Em 370, diz esse autor, a Vida de Santo António, redigida em grego, foi
transposta para o latim e exerceu profunda atracção sobre as almas de elite.
Por volta de 374, São Jerónimo, oriundo do norte da Itália, foi para o Oriente
e como eremita permaneceu alguns anos no deserto de Chalcis, meditando, traduzindo
e comentando a Bíblia. Graças à influência de Atanásio e Gerónimo,
organizaram-se núcleos comunitários de religiosos, que passaram a actuar de
maneira decisiva nos assuntos da Igreja.
O
nascimento de comunidades cenobitas na Península Ibérica é ponto controverso
entre os estudiosos do assunto. A esse respeito, comenta assim Fortunato Almeida:
parece que foi nos meados do século
VI que pela primeira vez se estabeleceram na Espanha mosteiros, em que certo
número de homens se reuniam em vida comum sob uma regra e constituição especial.

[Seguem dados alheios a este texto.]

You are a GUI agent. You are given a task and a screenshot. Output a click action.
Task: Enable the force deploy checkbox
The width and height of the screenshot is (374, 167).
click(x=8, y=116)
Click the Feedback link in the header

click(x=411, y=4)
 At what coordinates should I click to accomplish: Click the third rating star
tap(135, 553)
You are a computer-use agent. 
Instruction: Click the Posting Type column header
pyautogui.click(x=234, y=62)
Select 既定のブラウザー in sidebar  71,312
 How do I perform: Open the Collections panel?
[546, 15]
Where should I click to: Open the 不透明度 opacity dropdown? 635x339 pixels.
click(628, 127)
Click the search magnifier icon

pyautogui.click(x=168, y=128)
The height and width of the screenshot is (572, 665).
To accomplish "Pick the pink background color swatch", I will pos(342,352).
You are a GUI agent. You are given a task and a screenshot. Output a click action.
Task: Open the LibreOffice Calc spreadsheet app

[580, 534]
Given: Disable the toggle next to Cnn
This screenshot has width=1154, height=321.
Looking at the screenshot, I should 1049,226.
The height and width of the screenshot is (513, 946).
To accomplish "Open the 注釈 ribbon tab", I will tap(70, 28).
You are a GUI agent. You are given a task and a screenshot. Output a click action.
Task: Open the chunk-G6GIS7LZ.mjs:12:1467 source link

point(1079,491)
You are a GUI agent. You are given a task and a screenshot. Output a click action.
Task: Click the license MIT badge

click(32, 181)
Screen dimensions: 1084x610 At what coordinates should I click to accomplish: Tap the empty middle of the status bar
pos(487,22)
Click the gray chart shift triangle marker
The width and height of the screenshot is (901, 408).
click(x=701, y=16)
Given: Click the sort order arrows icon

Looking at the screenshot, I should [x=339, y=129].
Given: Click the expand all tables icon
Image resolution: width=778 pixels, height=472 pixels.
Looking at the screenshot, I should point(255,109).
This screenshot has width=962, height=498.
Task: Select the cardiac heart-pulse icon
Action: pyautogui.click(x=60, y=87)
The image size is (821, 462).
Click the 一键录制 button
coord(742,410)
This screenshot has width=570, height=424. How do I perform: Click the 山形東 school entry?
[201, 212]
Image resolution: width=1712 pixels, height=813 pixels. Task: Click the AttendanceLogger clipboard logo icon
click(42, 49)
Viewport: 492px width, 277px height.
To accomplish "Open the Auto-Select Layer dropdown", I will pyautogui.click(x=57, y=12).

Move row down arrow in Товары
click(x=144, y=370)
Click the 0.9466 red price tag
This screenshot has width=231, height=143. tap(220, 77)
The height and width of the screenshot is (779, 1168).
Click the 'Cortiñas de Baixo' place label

Já Marcel Pacaut, observa que, na Península Ibérica, nos fins do século IV e
início do século V, os bispos combatiam comunidades eremitas de monges,
taxando-os de priscilianistas. Dentre os prelados lusitanos que combateram o
priscilianismo, destacaram-se Idacio (de Eremita) e Ithacio (de Ossonoba). O
Priscilianismo afirmava que o Pai,
o Filho e o Espírito Santo eram uma só pessoa e não três: que as almas dos
homens e dos anjos se originaram da substância de Deus, ao passo que os corpos
humanos foram gerados por obra do diabo. Que o diabo nasceu do cahos, e é o
causador de todo o mal que existe; que tanto as almas como os corpos dos homens
estão subordinados aos astros. No Concílio de Braga, foi condenado o
priscilianismo galego, Seja maldito
quem acreditar que as almas e corpos dos homens estão de modo fatal sujeitos ao
influxo das estrellas, como disseram os pagãos e Prisciliano. Mais
tarde, em 572, por ocasião do 2º Concílio de Braga, novas medidas foram
verificadas, inclusive determinando que os prelados, ao visitarem as igrejas
das suas dioceses, alertassem os homens do povo para evitarem os ideais
priscilianistas». In Sidinei Galli, A Cruz, a Espada e a Sociedade Medieval Portuguesa,
edição do Autor, História, volume 28, Universidade Aberta, Editora Arte e
Ciência, Biblioteca da FCL, 1997.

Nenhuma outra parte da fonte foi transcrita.